Bottom Line:  It’s a matter of taste.  For the writer and for the audience.
Wonder Woman – First of a Series (The last part’s not in there, but who are we kidding?)
Show me a battle scene pitting soldiers with guns against warrior women with archery equipment – and I’m in.  And thoroughly enthralled.  But that’s that was the last time I had fun at Wonder Woman.  And unfortunately, there was a long way to go before it was over.
To me – and my moviegoing companion – a battle scene is a battle scene, unless there’s the chance of seeing lassos against airplanes.  Otherwise, it’s multiple explosions and meaningless CGI. 
Once they left the island – or wherever those warrior women reside – it was “business as usual” from there to the end, with the promise – unless it bombed at the box office – of future Wonder Woman adventures yet to come. 
The eponymous lead character is played by an Israeli actress, whom I satisfactorily enjoyed.  Knowing, however, that the movie studios during World War II, at least before America entered the fight, bent over backwards not to disparage the Nazis for fear of offending the lucrative German film-going audience, I curiously wondered, were today’s studios not equally concerned about losing the non-Israeli, Middle Eastern audiences as well?
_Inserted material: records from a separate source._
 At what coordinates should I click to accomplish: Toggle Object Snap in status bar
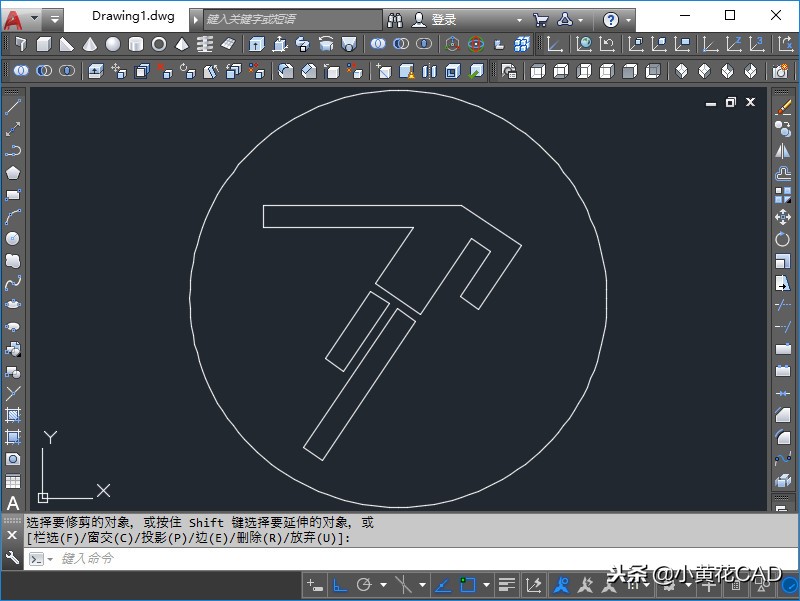pyautogui.click(x=468, y=584)
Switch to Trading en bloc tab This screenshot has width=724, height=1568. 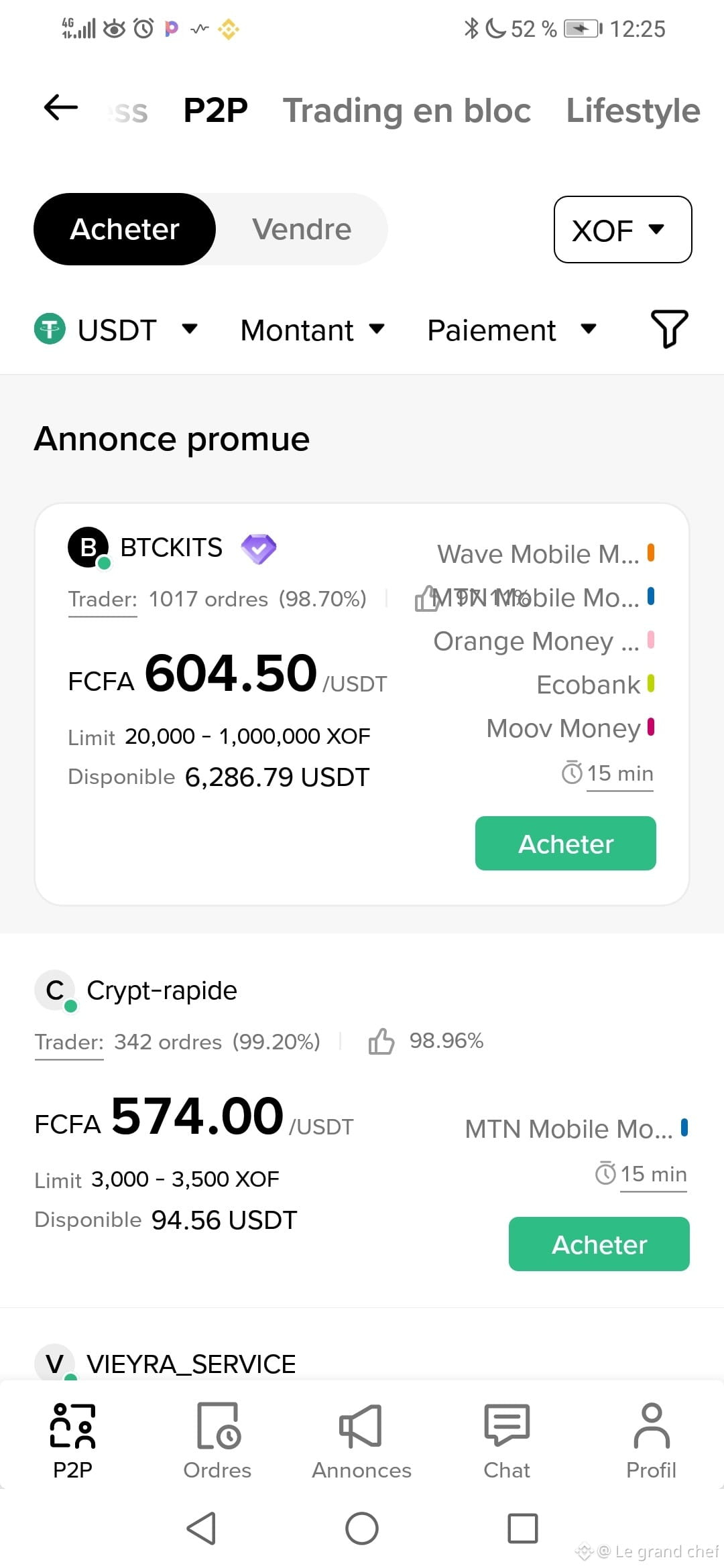click(x=407, y=111)
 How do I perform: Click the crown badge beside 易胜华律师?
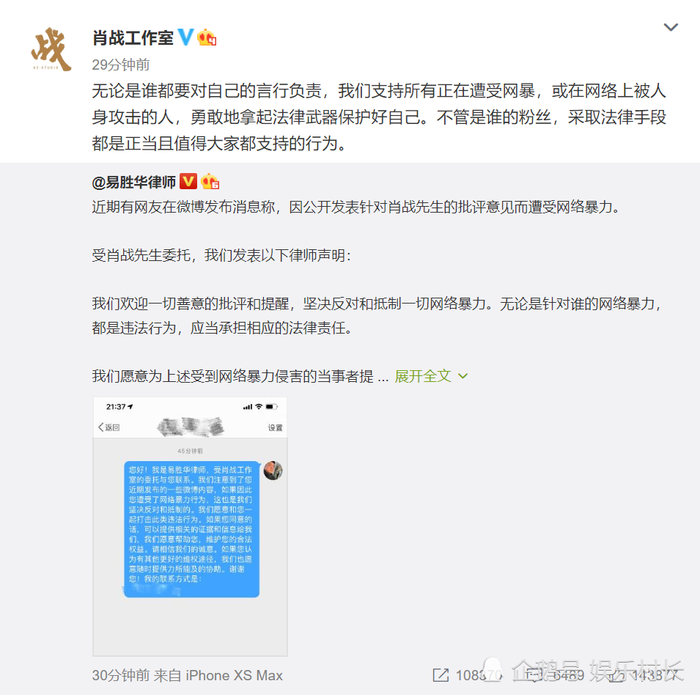(210, 181)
“We’ll set records in Israel!”
“Yeah, but what about Bahrain?”
Maybe studios today are less concerned about such calculations.  Yeah, right.  I mean, maximum, six million Israeli ticket buyers versus seventy million “No ways!”?
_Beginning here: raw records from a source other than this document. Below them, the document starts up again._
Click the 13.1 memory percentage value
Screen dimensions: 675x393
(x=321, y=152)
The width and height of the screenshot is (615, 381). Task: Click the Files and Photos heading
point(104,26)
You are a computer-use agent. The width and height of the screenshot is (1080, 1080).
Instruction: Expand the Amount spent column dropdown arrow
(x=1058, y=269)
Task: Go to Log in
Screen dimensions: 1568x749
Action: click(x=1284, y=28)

“What, they couldn’t find an Arabic ‘Wonder Woman’?”
I’m surprised there wasn’t an exhaustive search to locate one.  Maybe there was, but the studio PR flacks kept the aborted campaign assiduously under wraps.
“We had this sensational Arabic actress.  Looked great in the costume.  But she was a disaster handling the rope.”
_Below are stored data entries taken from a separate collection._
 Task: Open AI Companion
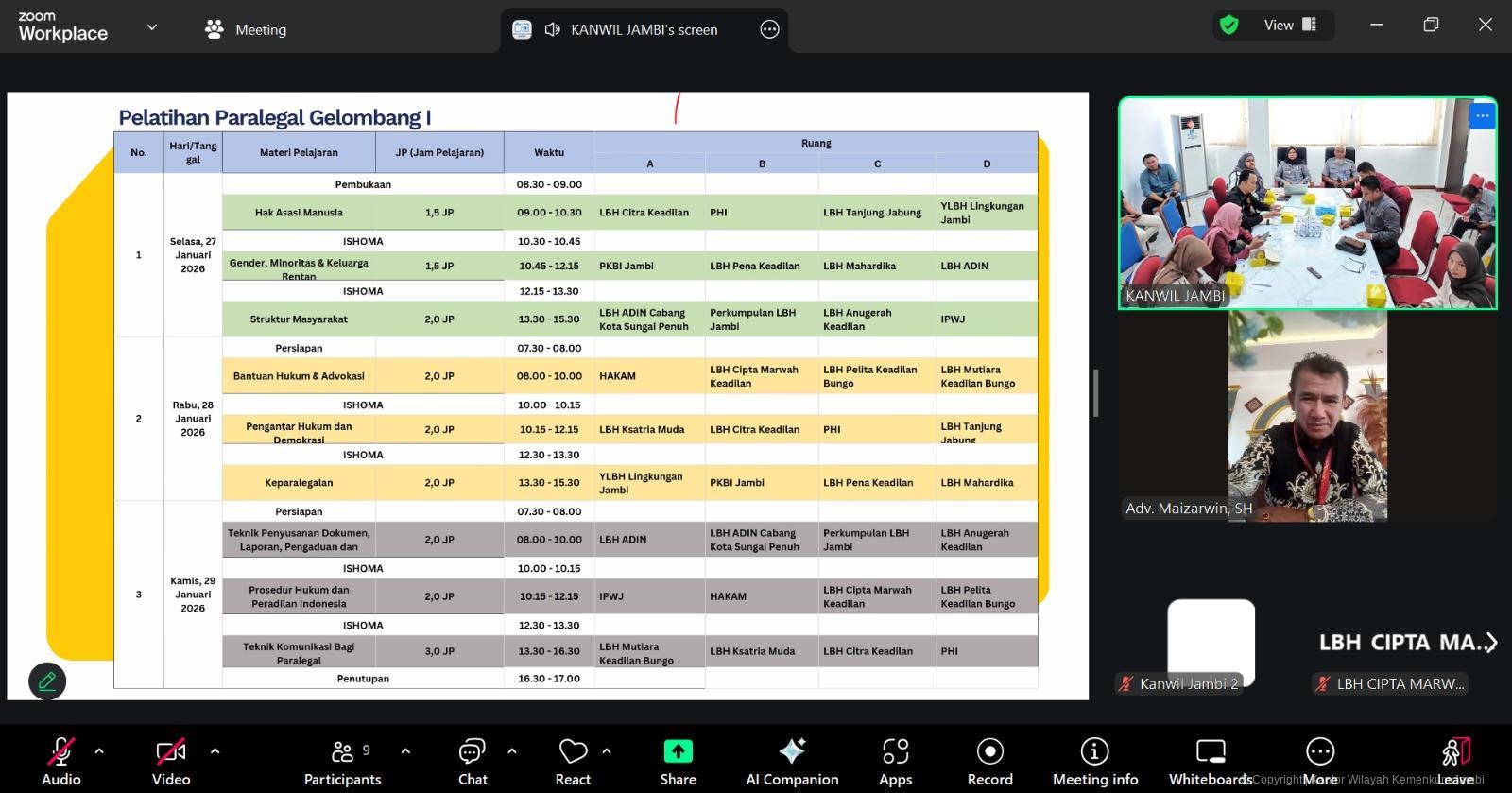click(792, 761)
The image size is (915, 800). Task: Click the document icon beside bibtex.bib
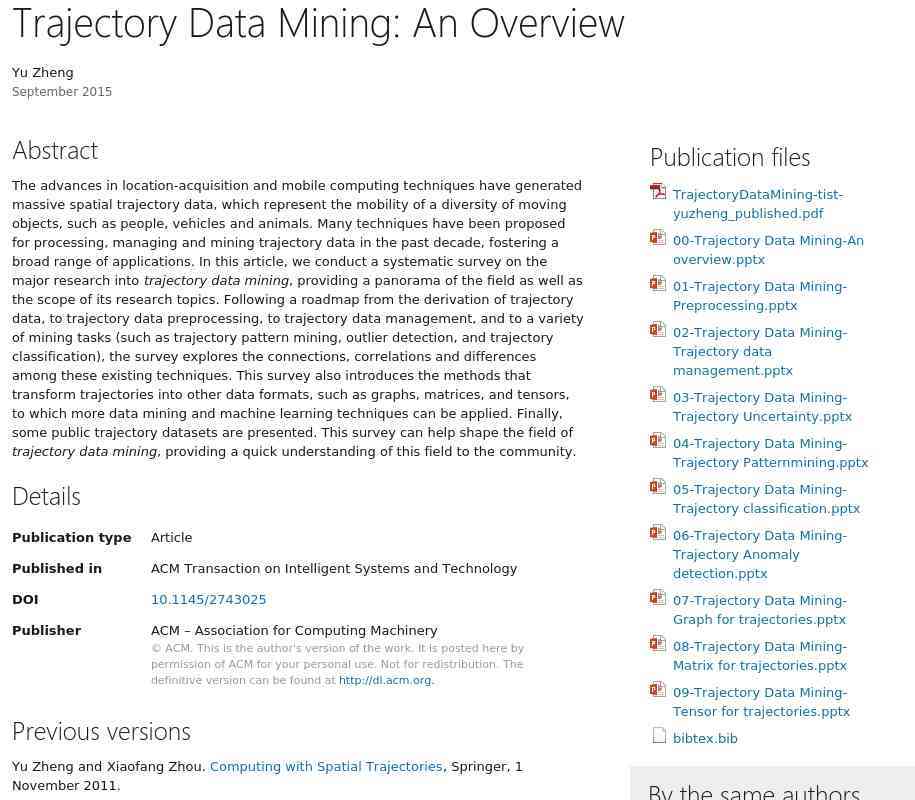(659, 736)
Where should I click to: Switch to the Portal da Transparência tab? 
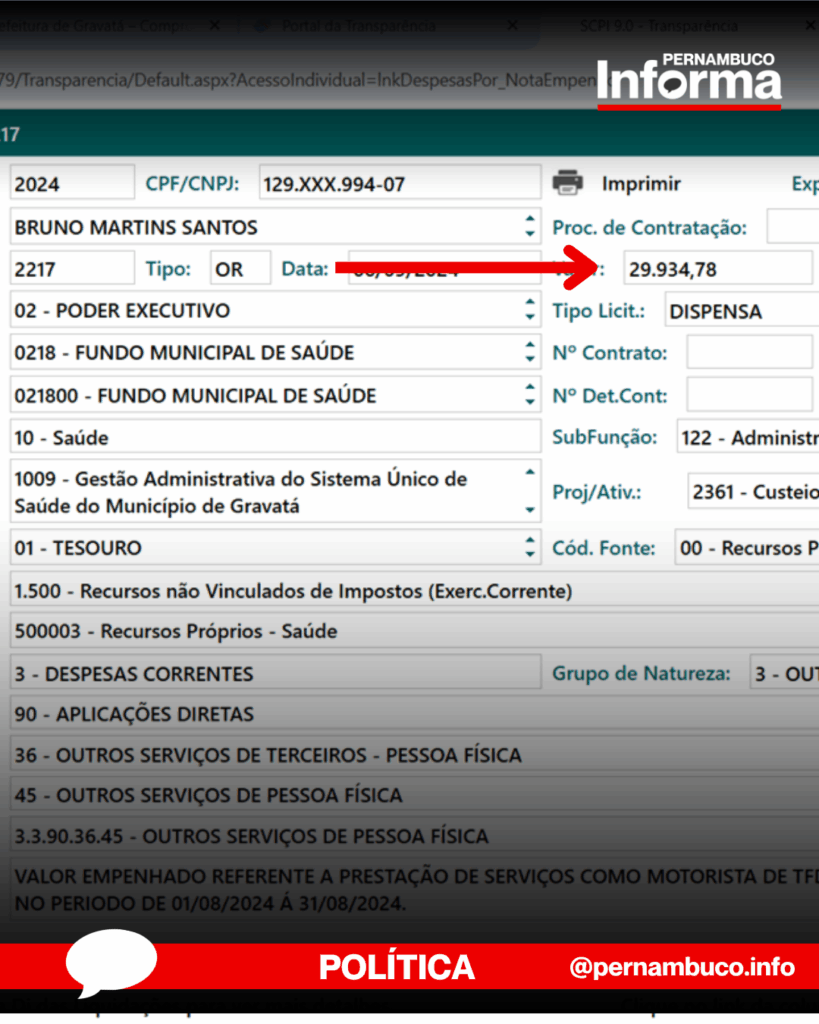(358, 26)
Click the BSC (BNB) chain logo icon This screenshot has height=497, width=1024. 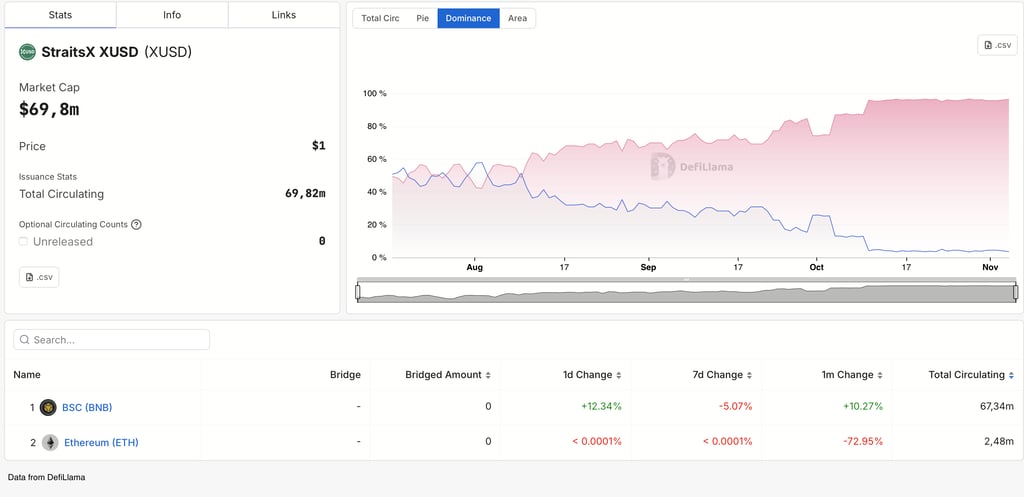point(48,407)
Maybe that will be one of the sequels:  Wonder Women 7 – The Showdown.  Like Rocky fighting the Russian during the Cold War.  (Forget it.  Today, Russia would be secretly helping Rocky.)
We saw Wonder Woman at the AMC Showcase Michigan City 14 as well.  After Beatriz at Dinner, the remaining thirteen possibilities were equally “Oy.” 
Unfortunately, so was Beatriz at Dinner. 
Although, because she… wait, I don’t want to give away more than I already have… Let’s say, we are unlikely to see “prequels” of Beatriz at any subsequent repasts.
Lastly, a small curious observation.  That should get me into an only moderate amount of trouble.
We saw Moana on Netflix at the cabin.  (Mainly because three year-old grandson Jack amazingly sings the entire “You’re Welcome” song with all the lyrics, and I was curious to catch the original.  (Unbiased Assessment:  Jack’s version is decidedly better.)
One troubling point, besides the fact that I can’t believe children can possibly follow Moana’s storyline. 
You know, Dumbo had big ears, and he learned he could fly without the feather – who doesn’t understand that?  But “Spiritual redemption in a Polynesian locale”?  You’re saying young children can actually “get” what’s going on?
Hey, if you’re Disney, you can sell anything.  Besides, it’s summer.  What could be more rescuingly welcome than a Hawaiian babysitter?
Common Denominator: 
Beatriz at Dinner.  Wonder Woman.  And Moana.
Three movies, essentially about pure-of-heart women, wallowing in a sea of corruption.
A curious trend, there.  Have men been written off entirely?
It seems a bit harsh, don’t you think?  I mean, some men are okay.
Just like some movies.

Tomorrow:  Two movies I actually enjoyed.  One of them, a lot.

1 comment:

Wendy M. Grossman said...

I don't think the Chinese teenaged boys who are the ultimate profit-making target for WONDER WOMAN will care whether the actress is Israeli, Arabic, or Martin as long as her bust size would please readers of the Daily Sun (joke for Johnny Miller, should he read this).